DOGE Holds Its Rising Support
A technical analysis shared by Sjuul | AltCryptoGems, the chart reveals Dogecoin bouncing repeatedly off a rising support line that's guided prices since early spring. Each pullback—around April, July, and October—has led to a higher rebound, creating a clean pattern of higher lows. This trendline now serves as key technical support, showing buyers consistently step in to prevent deeper drops.
Even the sharp wick in early October, which briefly broke below the trend, didn't kill the uptrend. Once you discount that outlier, the structure stays intact and bullish. Price is currently hovering above $0.19–$0.20, right along that support line, suggesting potential continuation if momentum holds.
Steady Accumulation in Action
Dogecoin's pattern looks like classic accumulation—controlled waves of buying rather than wild spikes. This could reflect confidence from long-term holders who see DOGE as more than just a speculative meme, especially with ongoing speculation about Elon Musk's X platform potentially integrating crypto payments that might include DOGE. In a market where most altcoins are just treading water, Dogecoin's consistency stands out. The price action suggests measured, almost institutional-style positioning.
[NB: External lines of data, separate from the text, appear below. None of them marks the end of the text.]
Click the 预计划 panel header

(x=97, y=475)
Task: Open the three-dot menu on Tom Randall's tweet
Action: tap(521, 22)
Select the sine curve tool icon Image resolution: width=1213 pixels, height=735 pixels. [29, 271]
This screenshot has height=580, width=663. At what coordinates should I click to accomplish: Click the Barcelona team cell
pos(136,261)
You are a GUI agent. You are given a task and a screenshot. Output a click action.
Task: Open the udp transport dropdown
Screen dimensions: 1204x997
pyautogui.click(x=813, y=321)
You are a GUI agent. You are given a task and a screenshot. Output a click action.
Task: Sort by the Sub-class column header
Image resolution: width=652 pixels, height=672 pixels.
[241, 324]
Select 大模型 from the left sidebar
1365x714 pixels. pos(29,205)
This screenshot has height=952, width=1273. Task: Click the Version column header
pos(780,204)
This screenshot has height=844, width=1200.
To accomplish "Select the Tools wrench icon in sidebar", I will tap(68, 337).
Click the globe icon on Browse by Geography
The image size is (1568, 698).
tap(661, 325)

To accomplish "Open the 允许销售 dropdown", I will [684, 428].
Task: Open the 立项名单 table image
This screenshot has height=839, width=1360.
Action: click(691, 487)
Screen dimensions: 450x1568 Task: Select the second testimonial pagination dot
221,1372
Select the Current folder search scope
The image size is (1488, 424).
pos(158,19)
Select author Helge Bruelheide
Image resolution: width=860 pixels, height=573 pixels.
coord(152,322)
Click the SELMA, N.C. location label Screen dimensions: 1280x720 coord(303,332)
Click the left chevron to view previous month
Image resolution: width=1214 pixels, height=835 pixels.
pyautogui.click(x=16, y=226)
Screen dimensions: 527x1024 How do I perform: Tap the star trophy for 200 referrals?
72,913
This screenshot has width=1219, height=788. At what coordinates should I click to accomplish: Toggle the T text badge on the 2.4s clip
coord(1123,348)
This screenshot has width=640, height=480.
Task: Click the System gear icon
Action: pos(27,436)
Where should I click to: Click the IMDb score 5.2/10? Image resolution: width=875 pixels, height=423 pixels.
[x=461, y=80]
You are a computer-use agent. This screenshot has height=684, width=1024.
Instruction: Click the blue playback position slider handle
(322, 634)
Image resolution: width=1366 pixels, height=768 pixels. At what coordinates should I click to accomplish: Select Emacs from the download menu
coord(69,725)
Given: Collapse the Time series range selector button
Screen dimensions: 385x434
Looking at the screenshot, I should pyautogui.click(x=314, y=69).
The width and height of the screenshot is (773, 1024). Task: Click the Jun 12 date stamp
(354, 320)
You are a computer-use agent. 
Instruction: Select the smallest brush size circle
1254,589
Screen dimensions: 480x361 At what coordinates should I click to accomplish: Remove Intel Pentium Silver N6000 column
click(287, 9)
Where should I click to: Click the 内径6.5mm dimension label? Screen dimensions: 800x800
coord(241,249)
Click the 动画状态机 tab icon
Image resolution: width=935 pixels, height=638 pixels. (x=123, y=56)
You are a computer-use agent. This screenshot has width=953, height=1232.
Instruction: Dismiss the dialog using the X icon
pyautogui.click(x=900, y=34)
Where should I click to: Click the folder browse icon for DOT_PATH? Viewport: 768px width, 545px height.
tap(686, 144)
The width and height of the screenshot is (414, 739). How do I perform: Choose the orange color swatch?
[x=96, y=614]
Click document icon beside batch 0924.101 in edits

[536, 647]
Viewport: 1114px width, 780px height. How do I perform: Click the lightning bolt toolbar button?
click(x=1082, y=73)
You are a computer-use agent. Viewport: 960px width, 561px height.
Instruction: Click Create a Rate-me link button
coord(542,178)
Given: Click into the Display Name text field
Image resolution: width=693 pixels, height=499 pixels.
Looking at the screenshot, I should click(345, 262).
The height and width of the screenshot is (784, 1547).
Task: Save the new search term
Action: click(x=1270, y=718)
If Dogecoin keeps this ascending channel intact, the next major resistance sits between $0.24 and $0.26, where previous rallies stalled in August and September. A clean break above this zone could open the door to $0.30, the next psychological target. On the downside, dropping below $0.19 might trigger a retest of $0.17—though the uptrend stays valid as long as those higher lows continue. Traders will be watching for volume spikes and momentum confirmation in the coming weeks.